LPDC ECC uses both hardware and software mechanisms to correct bit errors. The hardware mechanism can correct more than 120 bit errors per 1 KB, while the software mechanism uses a more complex error correction methodology to resolve almost twice that many. But although they are more powerful, the software-based ECC operations take much longer to perform.

In addition to the hardware and software correction mechanisms, 3D NAND also requires a method of preventing mass data loss. This means that a RAID function must be implemented inside of NAND controllers that can resolve errors that can't be corrected by LPDC ECC algorithms, such as whole page errors or the corruption of several data pages. This RAID function of course requires some extra memory for parity and additional computational resources, but it's well worth it to ensure that the data on your SSD is secure.

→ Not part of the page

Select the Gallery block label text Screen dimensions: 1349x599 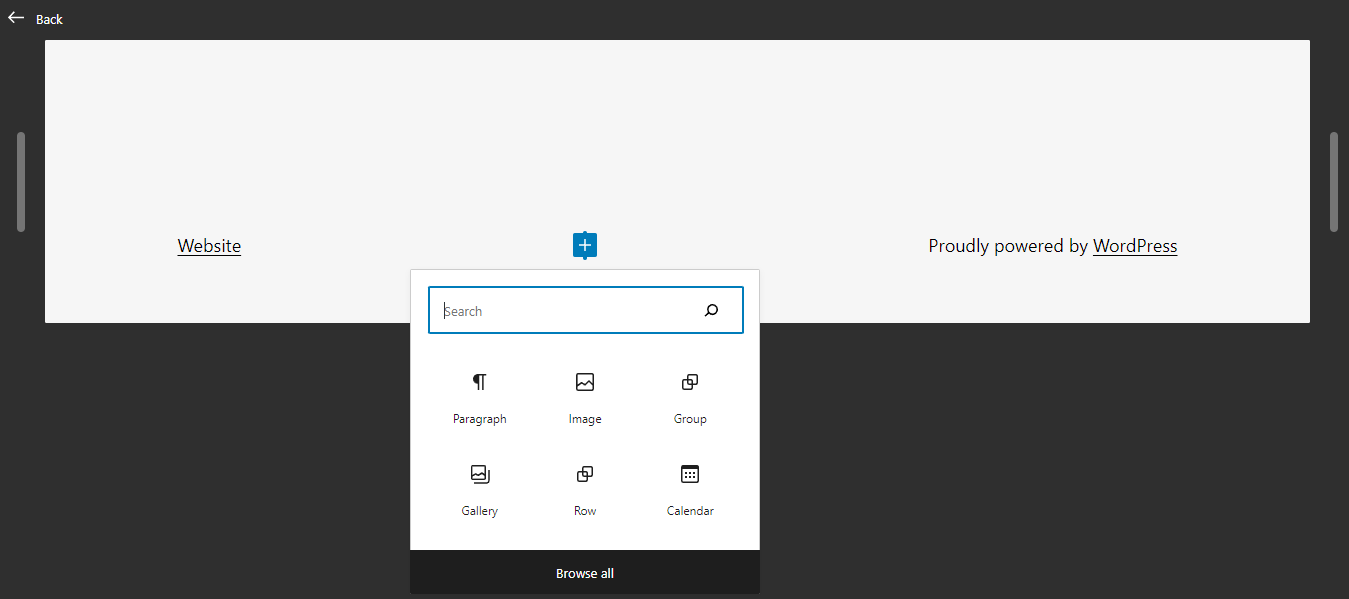click(479, 510)
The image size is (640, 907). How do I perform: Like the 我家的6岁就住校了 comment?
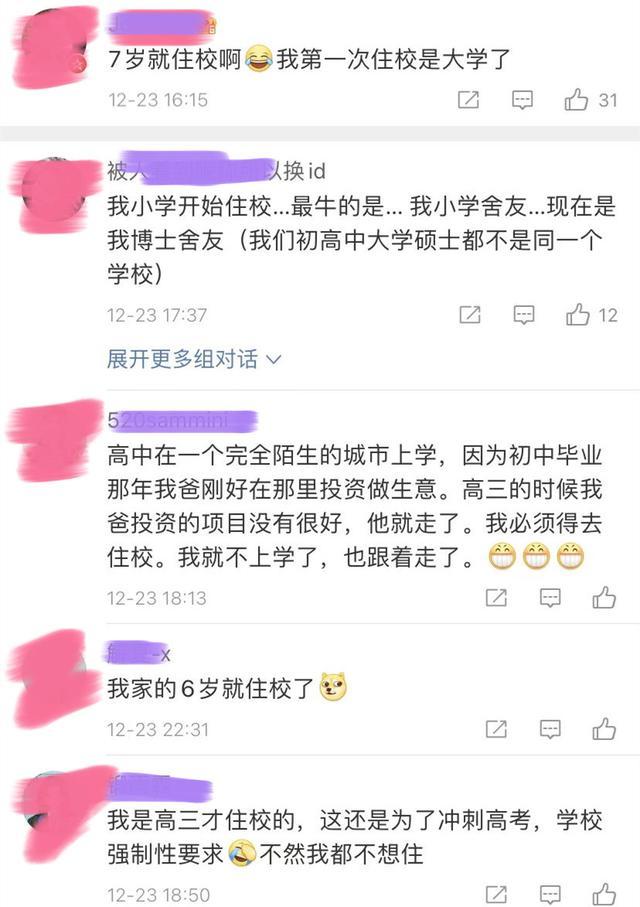click(x=604, y=729)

Secure Data Sequence for 3D TLC NAND Devices

Figure 1 shows the LDPC ECC sequence for an SSD controller, including the aforementioned RAID function. In steps, the ECC sequence an SSD controller must implement is as follows:

  1. First use the hardware mechanism (hardware-decision)
  2. If step 1 fails try implementing different Vth (voltage levels of NAND states) to get the lowest bit error rate, also known as read shift or read retry
  3. Next, implement the software mechanism (software-decision) to correct the error
  4. If all else fails, use the internal RAID function
Figure 1. Implementing this ECC scheme on a 3D TLC NAND controller provides a process for correcting bit errors that moves from the least resource intensive to the most powerful.

More Reliable 3D TLC NAND

3D TLC NAND represents and inflection point in storage media, providing a lower-cost-per bit and reduced footprint. For the market to expand into embedded industries, however, the technology will need to provide a sustainable, scalable suite of solutions for bit error correction.

By implementing the LPDC ECC sequence described above that terminates in a powerful RAID function on a NAND controller, UDInfo believes that SSD quality and data integrity can be guaranteed for the 3D TLC NAND-based devices of the future.